Endothelial targeting with C1-inhibitor reduces complement activation in vitro and during ex vivo reperfusion of pig liver

Abstract

Tissue damage during cold storage and reperfusion remains a major obstacle to wider use of transplantation. Vascular endothelial cells and complement activation are thought to be involved in the inflammatory reactions following reperfusion, so endothelial targeting of complement inhibitors is of great interest. Using an in vitro model of human umbilical vein endothelial cells (HUVEC) cold storage and an animal model of ex vivo liver reperfusion after cold ischaemia, we assessed the effect of C1-INH on cell functions and liver damage.
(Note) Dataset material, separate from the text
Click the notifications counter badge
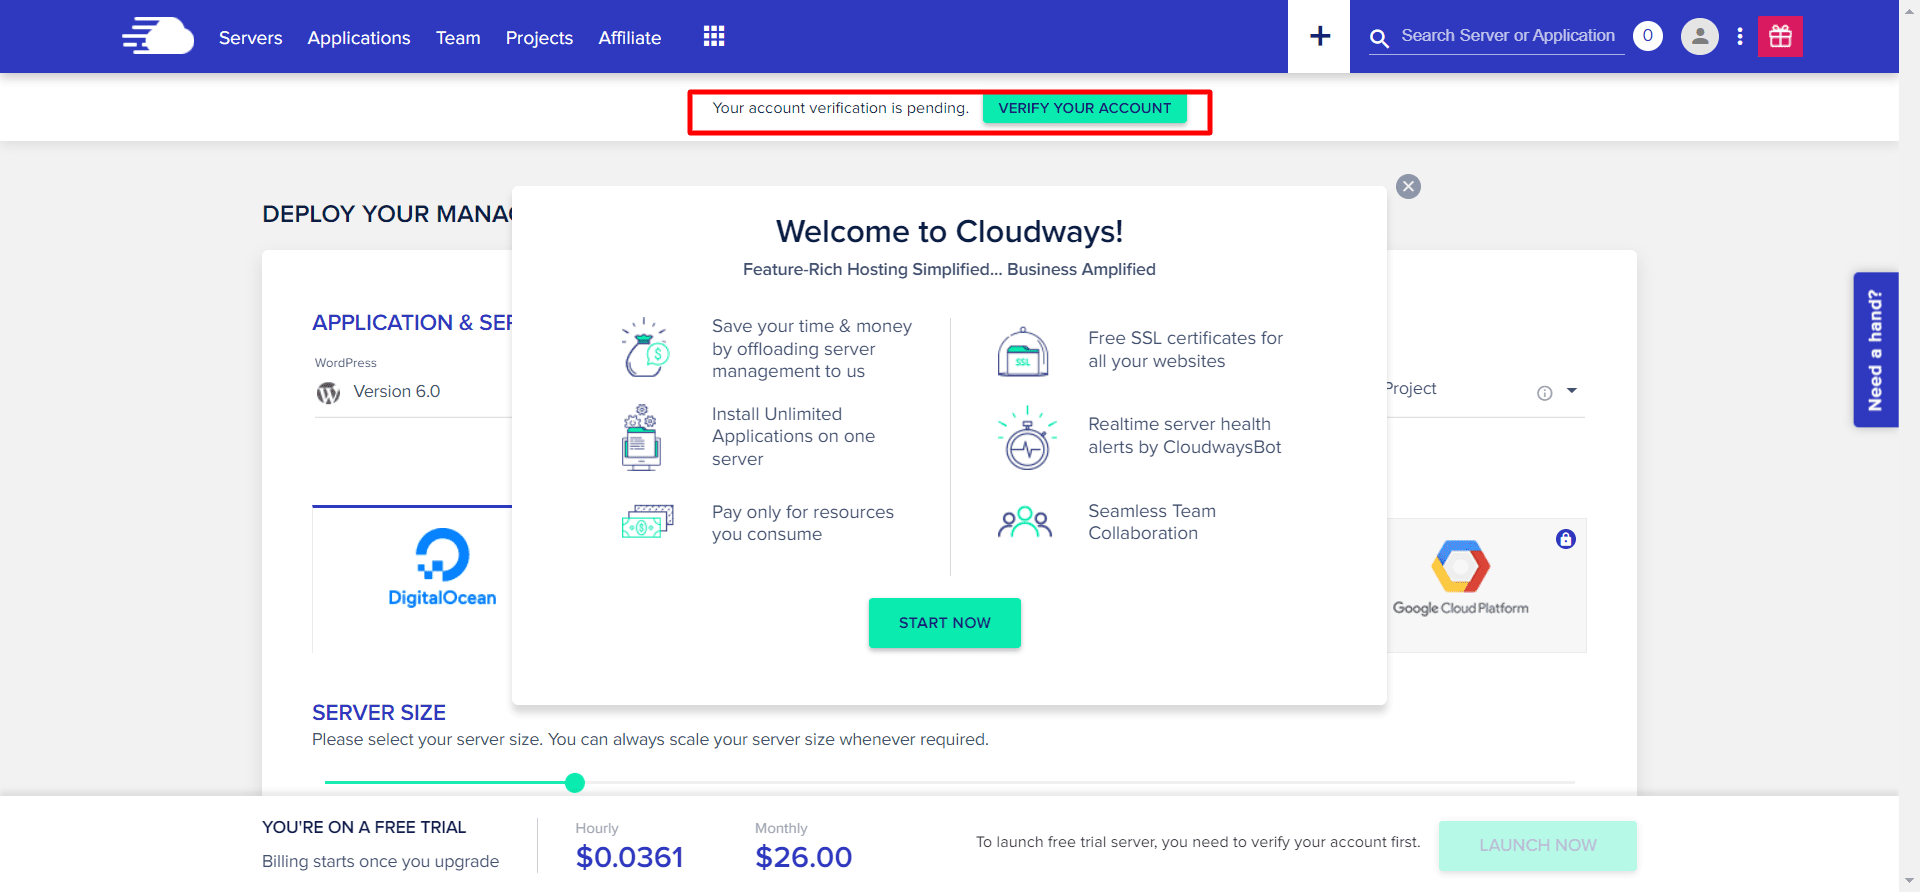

We found that in vitro C1-INH bound to HUVEC in a manner depending on the duration of cold storage. Cell-bound C1-INH was functionally active since retained the ability to inhibit exogenous C1s. To assess the ability of cell-bound C1-INH to prevent complement activation during organ reperfusion, we added C1-INH to the preservation solution in an animal model of extracorporeal liver reperfusion. Ex vivo liver reperfusion after 8 h of cold ischaemia resulted in plasma C3 activation and reduction of total serum haemolytic activity, and at tissue level deposition of C3 associated with variable level of inflammatory cell infiltration and tissue damage. These findings were reduced when livers were stored in preservation solution containing C1-INH. Immunohistochemical analysis of C1-INH-treated livers showed immunoreactivity localized on the sinusoidal pole of the liver trabeculae, linked to sinusoidal endothelium, so it is likely that the protective effect was due to C1-INH retained by the livers. These results suggest that adding C1-INH to the preservation solution may be useful to reduce complement activation and tissue injury during the reperfusion of an ischaemic liver.

Fig. 1

Binding of C1-INH to endothelial cells in vitro. (a) shows that the binding of C1-INH (120 μg/ml) was maximum after 48 h of cold storage. (Shown are means ± s.d. of three experiments in triplicate.) (b) the immunostaining for C1-INH in HUVEC treated with UW preservation solution or peroxidase conjugated C1-INH. HUVEC receiving C1-INH showed a diffuse pattern of staining. (Sections were counterstained with eosin.)

Fig. 2

Inhibition of C1s activity by C1-INH bound to HUVEC. Shown are the changes in amidolytic activity of exogenous C1s induced by HUVEC or HUVEC treated with C1-INH (120 μg/ml). Means ± s.d. of three experiments run in triplicate for each group. AU = arbitrary unit.

Fig. 3

Immunohistochemical detection of C1-INH and C3 in liver tissue.Before reperfusion, sections of UW-treated livers showed no staining using rabbit anti-C1-INH (a), whereas definite immunoreactivity was evident at the sinusoidal pole of livers treated with UW plus C1-INH (b). After 2 h of reperfusion, C3 deposition was present at the sinusoidal borders of the trabeculae in UW-treated livers (c), while it was not detected in C1 INH-treated livers (d). (× 1000).

Fig. 4

Inhibition of complement activation during liver reperfusion by cell-bound C1-INH. At specific time points CH100 and C3 activation were measured in samples from the portal vein (in) and hepatic vein (out) of pig livers cold stored in the presence of UW (U25CF) or of UW plus C1-INH (○). The percentage of cleaved C3 is reported at the bottom of each lane of the immunoblotting membrane.

Fig. 5

Histological pictures after 2 h reperfusion of an untreated pig liver showing diffuse necro-inflammatory activity (a) compared with C1INH-treated liver featuring only mild increase in sinusoidal neutrophils (b). (Haematoxilin-eosin, 400 ×.) (c) The injury scores in basal and after 2 h reperfusion biopsies, in the group of untreated (UW) and C1INH-treated animals (UW + C1INH). Reperfusion injury was scored from 0 to 4 as reported in Material and Methods. AU = arbitrary unit.